→ Your goal:
Return all records exactly. Nothing may be added.

→ Task material:
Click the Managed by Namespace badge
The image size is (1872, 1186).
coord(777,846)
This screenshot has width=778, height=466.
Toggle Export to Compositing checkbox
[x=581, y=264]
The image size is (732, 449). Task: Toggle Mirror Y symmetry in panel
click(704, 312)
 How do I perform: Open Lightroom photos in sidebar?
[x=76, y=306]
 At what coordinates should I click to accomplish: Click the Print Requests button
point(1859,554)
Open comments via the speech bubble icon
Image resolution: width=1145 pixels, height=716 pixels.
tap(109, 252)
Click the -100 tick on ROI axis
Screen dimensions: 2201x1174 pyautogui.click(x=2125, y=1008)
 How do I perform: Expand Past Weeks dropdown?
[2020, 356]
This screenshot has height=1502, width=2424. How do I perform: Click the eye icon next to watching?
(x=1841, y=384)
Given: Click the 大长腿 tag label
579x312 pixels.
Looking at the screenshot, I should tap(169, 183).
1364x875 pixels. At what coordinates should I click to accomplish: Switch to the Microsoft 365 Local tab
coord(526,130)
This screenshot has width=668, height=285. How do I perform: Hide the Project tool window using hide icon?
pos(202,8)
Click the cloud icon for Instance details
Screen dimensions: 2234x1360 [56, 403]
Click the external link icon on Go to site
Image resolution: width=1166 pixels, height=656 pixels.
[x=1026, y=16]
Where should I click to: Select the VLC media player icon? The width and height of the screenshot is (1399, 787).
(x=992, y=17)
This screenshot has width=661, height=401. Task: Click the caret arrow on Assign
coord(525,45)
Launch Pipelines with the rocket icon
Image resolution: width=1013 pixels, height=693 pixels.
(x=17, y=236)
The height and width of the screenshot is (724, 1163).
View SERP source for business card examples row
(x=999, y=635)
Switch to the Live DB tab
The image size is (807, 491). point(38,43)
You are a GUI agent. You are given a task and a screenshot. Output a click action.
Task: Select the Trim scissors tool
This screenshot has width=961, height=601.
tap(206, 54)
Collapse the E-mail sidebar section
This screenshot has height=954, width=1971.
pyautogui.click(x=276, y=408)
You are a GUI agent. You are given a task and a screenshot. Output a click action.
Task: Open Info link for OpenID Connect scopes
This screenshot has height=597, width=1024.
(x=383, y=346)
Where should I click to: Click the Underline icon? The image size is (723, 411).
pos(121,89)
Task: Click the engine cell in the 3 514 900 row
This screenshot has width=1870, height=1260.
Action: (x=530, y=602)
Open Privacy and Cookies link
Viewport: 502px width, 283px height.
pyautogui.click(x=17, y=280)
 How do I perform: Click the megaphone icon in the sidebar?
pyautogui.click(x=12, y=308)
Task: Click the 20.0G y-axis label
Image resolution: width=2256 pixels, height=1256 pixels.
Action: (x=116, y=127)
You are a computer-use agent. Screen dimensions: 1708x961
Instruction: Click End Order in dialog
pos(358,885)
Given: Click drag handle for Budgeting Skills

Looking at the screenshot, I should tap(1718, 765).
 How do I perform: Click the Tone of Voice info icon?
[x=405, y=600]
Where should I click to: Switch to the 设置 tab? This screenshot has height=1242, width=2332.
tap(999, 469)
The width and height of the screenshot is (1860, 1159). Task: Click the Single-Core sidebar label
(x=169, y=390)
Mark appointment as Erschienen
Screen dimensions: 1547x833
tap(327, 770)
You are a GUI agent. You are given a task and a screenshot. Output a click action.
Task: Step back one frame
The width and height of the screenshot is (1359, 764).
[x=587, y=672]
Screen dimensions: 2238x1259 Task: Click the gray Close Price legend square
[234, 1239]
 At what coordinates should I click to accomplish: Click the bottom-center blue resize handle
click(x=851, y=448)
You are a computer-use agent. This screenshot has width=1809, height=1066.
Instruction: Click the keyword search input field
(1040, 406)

→ Response:
Click the Managed by Namespace badge
The image size is (1872, 1186).
coord(777,846)
This screenshot has width=778, height=466.
Toggle Export to Compositing checkbox
[x=581, y=264]
The image size is (732, 449). Task: Toggle Mirror Y symmetry in panel
click(704, 312)
 How do I perform: Open Lightroom photos in sidebar?
[x=76, y=306]
 At what coordinates should I click to accomplish: Click the Print Requests button
point(1859,554)
Open comments via the speech bubble icon
Image resolution: width=1145 pixels, height=716 pixels.
tap(109, 252)
Click the -100 tick on ROI axis
Screen dimensions: 2201x1174 pyautogui.click(x=2125, y=1008)
 How do I perform: Expand Past Weeks dropdown?
[2020, 356]
This screenshot has height=1502, width=2424. How do I perform: Click the eye icon next to watching?
(x=1841, y=384)
Given: Click the 大长腿 tag label
579x312 pixels.
Looking at the screenshot, I should tap(169, 183).
1364x875 pixels. At what coordinates should I click to accomplish: Switch to the Microsoft 365 Local tab
coord(526,130)
This screenshot has width=668, height=285. How do I perform: Hide the Project tool window using hide icon?
pos(202,8)
Click the cloud icon for Instance details
Screen dimensions: 2234x1360 [56, 403]
Click the external link icon on Go to site
Image resolution: width=1166 pixels, height=656 pixels.
[x=1026, y=16]
Where should I click to: Select the VLC media player icon? The width and height of the screenshot is (1399, 787).
(x=992, y=17)
This screenshot has width=661, height=401. Task: Click the caret arrow on Assign
coord(525,45)
Launch Pipelines with the rocket icon
Image resolution: width=1013 pixels, height=693 pixels.
(x=17, y=236)
The height and width of the screenshot is (724, 1163).
View SERP source for business card examples row
(x=999, y=635)
Switch to the Live DB tab
The image size is (807, 491). point(38,43)
You are a GUI agent. You are given a task and a screenshot. Output a click action.
Task: Select the Trim scissors tool
This screenshot has width=961, height=601.
tap(206, 54)
Collapse the E-mail sidebar section
This screenshot has height=954, width=1971.
pyautogui.click(x=276, y=408)
You are a GUI agent. You are given a task and a screenshot. Output a click action.
Task: Open Info link for OpenID Connect scopes
This screenshot has height=597, width=1024.
(x=383, y=346)
Where should I click to: Click the Underline icon? The image size is (723, 411).
pos(121,89)
Task: Click the engine cell in the 3 514 900 row
This screenshot has width=1870, height=1260.
Action: (x=530, y=602)
Open Privacy and Cookies link
Viewport: 502px width, 283px height.
pyautogui.click(x=17, y=280)
 How do I perform: Click the megaphone icon in the sidebar?
pyautogui.click(x=12, y=308)
Task: Click the 20.0G y-axis label
Image resolution: width=2256 pixels, height=1256 pixels.
Action: (x=116, y=127)
You are a computer-use agent. Screen dimensions: 1708x961
Instruction: Click End Order in dialog
pos(358,885)
Given: Click drag handle for Budgeting Skills

Looking at the screenshot, I should tap(1718, 765).
 How do I perform: Click the Tone of Voice info icon?
[x=405, y=600]
Where should I click to: Switch to the 设置 tab? This screenshot has height=1242, width=2332.
tap(999, 469)
The width and height of the screenshot is (1860, 1159). Task: Click the Single-Core sidebar label
(x=169, y=390)
Mark appointment as Erschienen
Screen dimensions: 1547x833
tap(327, 770)
You are a GUI agent. You are given a task and a screenshot. Output a click action.
Task: Step back one frame
The width and height of the screenshot is (1359, 764).
[x=587, y=672]
Screen dimensions: 2238x1259 Task: Click the gray Close Price legend square
[234, 1239]
 At what coordinates should I click to accomplish: Click the bottom-center blue resize handle
click(x=851, y=448)
You are a computer-use agent. This screenshot has width=1809, height=1066.
Instruction: Click the keyword search input field
(1040, 406)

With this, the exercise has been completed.